The real meaning -- and the implications -- of the parable of the 'good Samaritan'

Then Jesus laid into him and said, "A man was going from Atlanta to Albany and some gangsters held him up. When they had robbed him of his wallet and brand-new suit, they beat him up and drove off in his car, leaving him unconscious on the shoulder of the highway.

"Now it just so happened that a white preacher was going down that same highway. When he saw the fellow, he stepped on the gas and went scooting by.

"Shortly afterwards a white Gospel song leader came down the road, and when he saw what had happened, he too stepped on the gas.

"Then a black man traveling that way came upon the fellow, and what he saw moved him to tears. He stopped and bound up his wounds as best he could, drew some water from his water-jug to wipe away the blood and then laid him on the back seat. He drove on into Albany and took him to the hospital and said to the nurse, 'You all take good care of this white man I found on the highway. Here's the only two dollars I got, but you all keep account of what he owes, and if he can't pay it, I'll settle up with you when I make a pay-day.'

"Now if you had been the man held up by the gangsters, which of these three -- the white preacher, the white song leader or the black man -- would you consider to have been your neighbor?"

If you're wondering what you just read, that was the "Cotton Patch" rendition of the parable of the "Good Samaritan"; I had come across that paraphrase of part of the Scripture when I was in Atlanta over 30 years ago.

I bring this to light because there's more to the parable than we often believe.

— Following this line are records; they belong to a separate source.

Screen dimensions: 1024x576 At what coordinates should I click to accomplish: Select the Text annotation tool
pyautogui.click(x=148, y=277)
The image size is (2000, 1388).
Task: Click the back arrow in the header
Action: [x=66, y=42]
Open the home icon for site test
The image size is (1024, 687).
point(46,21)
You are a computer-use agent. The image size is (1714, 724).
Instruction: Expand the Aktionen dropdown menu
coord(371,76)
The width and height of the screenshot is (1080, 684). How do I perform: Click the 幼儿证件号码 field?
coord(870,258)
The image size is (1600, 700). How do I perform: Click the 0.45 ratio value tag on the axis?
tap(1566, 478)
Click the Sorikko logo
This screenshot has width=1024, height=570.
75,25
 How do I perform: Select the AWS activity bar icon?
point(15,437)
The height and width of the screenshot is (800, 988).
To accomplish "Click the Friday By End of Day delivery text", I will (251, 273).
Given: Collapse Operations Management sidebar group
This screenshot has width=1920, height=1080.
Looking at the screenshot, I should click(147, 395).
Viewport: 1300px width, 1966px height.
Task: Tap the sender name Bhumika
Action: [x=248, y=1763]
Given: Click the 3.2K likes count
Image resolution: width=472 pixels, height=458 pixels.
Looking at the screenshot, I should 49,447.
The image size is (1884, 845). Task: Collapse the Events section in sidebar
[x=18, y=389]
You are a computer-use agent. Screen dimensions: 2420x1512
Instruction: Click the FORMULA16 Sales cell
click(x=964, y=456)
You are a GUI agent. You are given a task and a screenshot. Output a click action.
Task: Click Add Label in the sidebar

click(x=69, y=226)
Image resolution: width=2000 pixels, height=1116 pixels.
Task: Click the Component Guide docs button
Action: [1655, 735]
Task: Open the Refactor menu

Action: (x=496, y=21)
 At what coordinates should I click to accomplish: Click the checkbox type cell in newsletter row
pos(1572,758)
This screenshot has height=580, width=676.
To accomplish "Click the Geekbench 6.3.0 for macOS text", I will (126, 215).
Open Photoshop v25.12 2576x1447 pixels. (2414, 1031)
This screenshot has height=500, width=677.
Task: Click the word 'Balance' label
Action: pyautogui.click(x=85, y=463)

Much more.

For Jesus' purpose in telling the story was not simply in telling people that they should be merciful in a purely personal sense. Rather, the religious "leaders" mentioned in both this version and the "legitimate" Scriptures were part of the cultural establishment of their respective days and had no contact with those who were "beneath them," which is why Jesus made the a Samaritan -- who in that culture was considered "less than" -- the hero.

And precisely because the Samaritan was considered "less than," he understood from personal experience what it was like to be ignored, marginalized, pushed to the back of the bus; he knew what suffering was about and what it took to alleviate it.

Thus, Jesus' real message in the parable was: "Identify with those who are up the creek; get in touch with your own suffering and help those as you would want to be helped."

I bring this up because of the entire "justice-vs.-charity" debate when it comes to how best to help the poor. Those on the political right have tried to convince folks that private charities rather than political action represent the best way to do that. While I'm all for private charity, it just doesn't, and in some cases can't, go far enough. (Note that the Pharisees in Jesus' day made a show of the alms that they gave to the poor.)

While in many cases the poor are where they are because of bad choices, in others the conditions in which they live make things difficult, if not impossible, to change. Much of the African-American community, for example, simply didn't have access to the same opportunities for education, jobs and social contacts as everyone else and in fact aren't even aware of certain things that many of the rest of us take for granted.

The issue then becomes "What do they really need?" as opposed to "What do we think they should have?" or "What can we spare to give them?" (Notice where the emphasis is placed.) Ultimately, "identifying" with the poor may lead to political change, which usually is resisted by the "establishment." That's why the streets of the South flowed with blood during the civil-rights movement. That's why the late newspaper editor and anti-apartheid activist Donald Woods was forced to flee South Africa. That's why right-wing blogger Andrew Breitbart and Fox News Channel talk show host Glenn Beck teamed up to take down ACORN (which was registering the poor to vote -- and guess with which political party).

You see, justice the way the Scripture teaches it is threatening to the status quo. It's one thing to give of your excess to those in need; it's another entirely to give of your core -- the things that give you status. And that's why the parable of the Good Samaritan would have jarred Jesus' audience -- and, properly understood, would do the same today.